[wp-hackers] Switching from SVN

Brian Layman bulk at thecodecave.com
Fri Dec 10 03:49:16 UTC 2010


On 12/9/2010 7:03 PM, Otto wrote:
> LOL! :-D
>
> I'm not against it, per se. I've just never understood git, really.
> That's all I'm saying. I find it confusing and weird. A good
> explanation of it might be helpful, but the ones I've seen are all
> confusing to me.
>
> -Otto

WordPress and future decisions aside, it really isn't surprising at all 
that you don't fully grok GIT.

I've only recently tried GIT with any intention of actual use, but it 
was like a glass of water in a desert. I started out in a completely 
different version control system and found that SVN had all of the 
fundamentals but all the advanced features were only there as stubs. 
  The fact that SVN is soooo popular is actually really sad because 
people who haven't been exposed to a full implementation are taught that 
all of the most powerful features of version control are kind of 
pointless. I would suspect that svn never had time to mature to the 
point of replacing the feature stubs before it became wildly popular and 
now it can't due to backwards compatibility concerns.  But who knows, 
maybe it was done deliberately.

For about a decade I used a version control system called StarTeam 
(owned by Starbase at the time, now Borland).  When I started with SVN, 
I was horrified to find that creating a tag was functionally equivalent 
to creating a branch!  In most every VCS a tag/label is just a pointer 
record saying "Version #.#.# consists of the check ins at this point in 
time or at this revision number." But look at what the tags of 3.0.0, 
3.0.1, 3.0.2 and 3.0.3 have done - they have produced four full 
additional sets of the entire code base because a dozen or two files 
changed.  Remember also that those tags are on top of the full copy of 
the code ala the 3.0 branch (which was a full copy of the trunk).  Why 
do we need 5 full copies of 3.0 taking up disk space because maybe two 
  dozen files changed. Compare that to a four extra database record 
consisting of a string label and a revision number, and the difference 
is obvious - the only copy of the code is the 3.0 branch itself (which 
could consist solely of a pointer to specific revision of the trunk).

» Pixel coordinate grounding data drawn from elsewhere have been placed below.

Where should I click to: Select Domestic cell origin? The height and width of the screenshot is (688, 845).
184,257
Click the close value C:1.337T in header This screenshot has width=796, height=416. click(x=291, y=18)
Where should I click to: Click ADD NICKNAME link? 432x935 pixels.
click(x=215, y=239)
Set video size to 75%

Yes, it is all functional, but crudely so.  It only gets really horrible 
when you start looking same redundancy in the plugin repository.  An 
extra copy exists of every single release of every single plugin out 
there.  Doing a full check out of the plugin repository is horribly 
difficult and time consuming. On disk it probably takes of dozens of 
times more space than needed - if not more.

The merging of branches is equally rudimentary. The single time I tried 
to do it in SVN, what should have been an hour long process took most of 
a day.

IMHO SVN is great brute force tool and as a mockup of version control, 
it's fairly complete.  The fact that an open source solution existed at 
all 6 years ago was great. Kudos to CVS and SVN. The alternatives most 
all cost serious money.  However, faced with the same decision today, 
with all of the SVN replacements we have available, I doubt we'd choose SVN.